I understand that the A-Fibs might one day return, but I’ve got Dr. O’Neill and all of those wonderful people at Mercy General as my “Ace in the Hole”. I would have no hesitation in returning to them for a tune up if, or when, that day should ever arrive.
I feel a little foolish now, a little sheepish, that I had made such a big thing out of getting this procedure done. I won’t tell you that it was the most fun that I’ve had recently. But the experience for me was something of an adventure, and not one that I regret in the least.
Mike’s story is certainly a cautionary tale about today’s medications for A-Fib. He tried nearly every one with no or bad effects. In particular his doctor should never have left him on amiodarone for eight years. Though amiodarone is perhaps the most powerful antiarrhythmic med, it’s also the most toxic. If prescribed at all, it’s usually only given for short periods of time and is closely monitored for bad effects. (For a further discussion of amiodarone, see Amiodarone: Most Effective and Most Toxic.)
We can all learn from Mike’s diligence and persistence in finding the right doctor. It isn’t always easy. Sometimes you really have to work at it. There’s a tendency in all of us when we’re sick to seek a savior in a doctor, to confide in this person so we won’t have to make any decisions, to be submissive to this authority figure rather than proactive. But we can’t afford to do that. Be like Mike! Doctors are human beings and aren’t infallible. The answers they have may not be the right ones for you. (For further advice on finding the right doctor for you, see Find the Right Doctor.)

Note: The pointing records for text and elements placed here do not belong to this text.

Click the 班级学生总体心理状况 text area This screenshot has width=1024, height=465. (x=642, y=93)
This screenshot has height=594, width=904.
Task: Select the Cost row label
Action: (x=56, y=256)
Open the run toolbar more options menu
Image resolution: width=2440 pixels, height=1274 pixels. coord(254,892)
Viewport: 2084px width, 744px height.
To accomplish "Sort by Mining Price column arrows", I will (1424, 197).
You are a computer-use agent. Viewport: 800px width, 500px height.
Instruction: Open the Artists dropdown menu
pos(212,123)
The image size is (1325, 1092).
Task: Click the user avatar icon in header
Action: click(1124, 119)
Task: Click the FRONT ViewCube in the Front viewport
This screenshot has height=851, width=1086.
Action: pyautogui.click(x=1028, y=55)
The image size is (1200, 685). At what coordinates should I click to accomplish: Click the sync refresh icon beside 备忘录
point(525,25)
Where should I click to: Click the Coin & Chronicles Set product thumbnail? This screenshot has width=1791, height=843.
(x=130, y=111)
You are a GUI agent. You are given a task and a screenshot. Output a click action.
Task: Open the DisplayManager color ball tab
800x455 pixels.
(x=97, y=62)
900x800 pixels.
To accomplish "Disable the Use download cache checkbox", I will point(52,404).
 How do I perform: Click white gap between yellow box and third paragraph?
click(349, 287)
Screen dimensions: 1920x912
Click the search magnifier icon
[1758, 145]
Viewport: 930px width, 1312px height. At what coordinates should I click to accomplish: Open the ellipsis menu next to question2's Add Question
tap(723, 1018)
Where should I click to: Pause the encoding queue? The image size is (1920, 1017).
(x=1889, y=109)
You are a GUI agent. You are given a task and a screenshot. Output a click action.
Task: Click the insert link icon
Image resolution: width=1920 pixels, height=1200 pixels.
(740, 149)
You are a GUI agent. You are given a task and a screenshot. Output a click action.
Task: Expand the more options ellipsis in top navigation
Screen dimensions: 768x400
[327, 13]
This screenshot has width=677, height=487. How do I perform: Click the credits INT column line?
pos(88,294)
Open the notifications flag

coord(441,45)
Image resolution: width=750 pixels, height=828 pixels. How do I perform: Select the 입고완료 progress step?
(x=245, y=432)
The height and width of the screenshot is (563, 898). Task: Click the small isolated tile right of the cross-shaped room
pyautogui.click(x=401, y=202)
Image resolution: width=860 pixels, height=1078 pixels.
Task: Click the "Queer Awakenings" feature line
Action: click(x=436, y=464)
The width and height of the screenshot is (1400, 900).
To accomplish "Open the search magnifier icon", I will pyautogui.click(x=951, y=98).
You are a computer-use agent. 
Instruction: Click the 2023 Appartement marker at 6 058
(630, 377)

Was Mike right in not choosing surgery? Current guidelines say yes. Surgery isn’t recommended as first line therapy, while catheter ablation is. In general surgery is more traumatic and risky, and isn’t recommended as a first treatment strategy for people with A-Fib. And the “Totally Thoracic Mini Maze” creates much more extensive burns on the heart than a simple Mini Maze. But surgery does have its place and uses, for example if someone is allergic to blood thinners. (See Cox Maze and Mini-Maze Surgeries.)
It’s a tribute to Dr. O’Neill that he could make Mike A-Fib free after one ablation, considering that Mike had been in A-Fib for 18 years and probably had many more A-Fib producing spots in his heart than the average patient. Mike’s catheter ablation wasn’t easy. Two of his pulmonary veins merged into a common trunk with a very wide opening, which is a real challenge to ablate/isolate. It’s not easy making consistent point-by-point RF lesions around such a wide surface. Also, Dr. O’Neill had to hunt down and ablate A-Fib producing spots in other areas than the pulmonary veins. (And doesn’t Mercy Medical Center in Sacramento sound wonderful?)
It’s really remarkable that Mike could live in paroxysmal A-Fib for 18 years and not progress to Chronic (all-the-time) A-Fib. In one study over half the people who developed paroxysmal A-Fib turned Chronic after only one year. Perhaps Mike’s athleticism and fitness kept his A-Fib from getting worse. In most people A-Fib is a progressive disease that remodels the heart and gets worse over time. If you have A-Fib, you should be treated as reasonably soon as possible. Staying in A-Fib for over a year runs the risk of permanently remodeling and damaging your heart, developing fibrosis, etc. Though most of the remodeling effects of A-Fib are often reversed after a successful catheter ablation (with the exception of fibrosis), it’s best to be made A-Fib free as soon as you can.